Les défis sont liés également à l’adaptation du code de travail. « Les réglementations strictes en termes d’embauche et de licenciement réduisent les possibilités aux entreprises marocaines de s’adapter aux variations de leur activité économique et de s’adapter aux différents chocs exogènes », relève l’auteure du policy brief.
Elles contribuent, en outre, à retarder les processus de réallocation de la force de travail et d’adaptation aux besoins du tissu productif. « Il importe, ainsi, de simplifier le Code du travail en prenant comme modèle les normes et les pratiques internationales sur des aspects comme les indemnités de licenciement, le recours aux contrats à durée déterminée, la flexibilité du nombre d’heures travaillées et la rémunération des heures supplémentaires », préconise la même source.

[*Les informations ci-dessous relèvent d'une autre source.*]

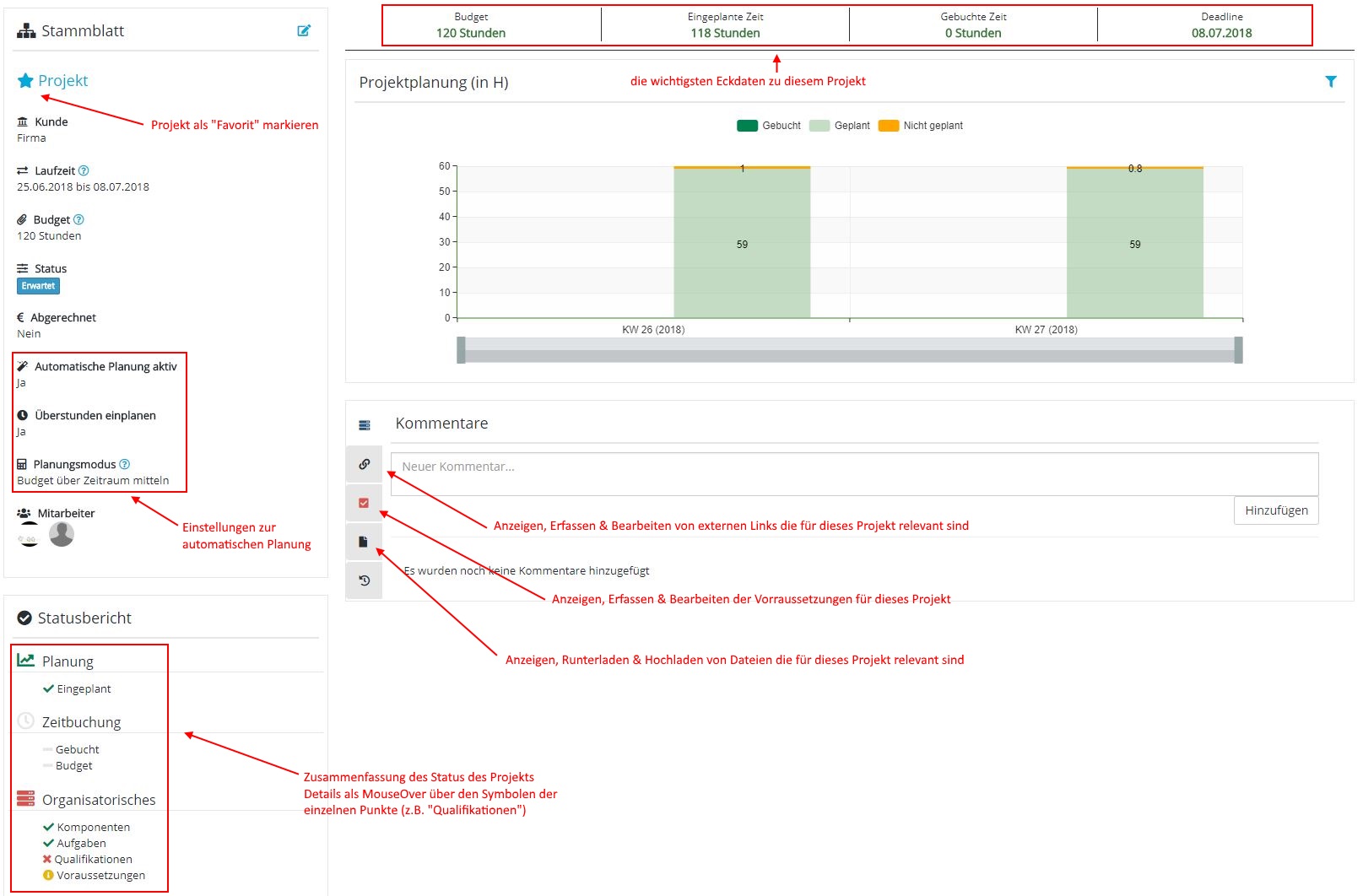Click into the Neuer Kommentar field
Image resolution: width=1363 pixels, height=896 pixels.
pos(853,474)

Il s’agit aussi de l’amélioration de la qualité des institutions et des administrations qui pourrait être déterminante dans la décision d’investissement. « Notre pays gagnerait à accélérer la réforme de l’administration à travers la mise en œuvre des dispositions des mesures législatives et l’accélération de la mise en place de la Charte de Déconcentration Administrative en tant que jalon pour accompagner la dynamique territoriale et le soutien à la transformation digitale de l’Administration », souligne le policy brief.

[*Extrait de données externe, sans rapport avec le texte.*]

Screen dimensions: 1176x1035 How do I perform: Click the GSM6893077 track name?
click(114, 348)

Les CVM exigent, en outre, des institutions publiques saines qui veillent au respect des termes des contrats, protègent les droits de propriété et les investisseurs, garantissent l’impartialité du pouvoir judiciaire et luttent contre la corruption. « Ainsi, il est indispensable de poursuivre la mise en œuvre de la charte de la réforme de justice, dont les grands objectifs consistent à consolider l’indépendance du pouvoir judiciaire, à moraliser le système de la justice, à renforcer la protection des droits de l’homme et des libertés, à améliorer l’efficacité et l’efficience de l’appareil judiciaire, à étendre les capacités institutionnelles du système judiciaire et à moderniser l’Administration judiciaire », relève Mme Mrani Aloui.
De même, elle recommande la poursuite de l’amélioration de la qualité de la logistique compte tenu de son rôle dans la facilitation des échanges et le développement des CVM. « D’après l’OCDE, chaque jour supplémentaire requis pour préparation d’une livraison ou réception internationale contracte le volume des échanges d’environ 4% ».
Il convient également de mettre en place une stratégie de développement du fret (maritime, aérien, routier) à l’égard des pays de l’Afrique subsaharienne afin de promouvoir les échanges intrarégionales et favoriser l’édification des chaînes de valeur régionales », souligne le Policy Brief.
Ce Policy Brief de la DEPF a pour objectifs de déterminer le niveau de participation de l’économie marocaine aux CVM (en amont et en aval) et d’identifier les origines et les caractéristiques du déficit commercial du Maroc, et ce à travers l’analyse de ses échanges commerciaux des biens et services en termes de valeur ajoutée par pays et par secteur.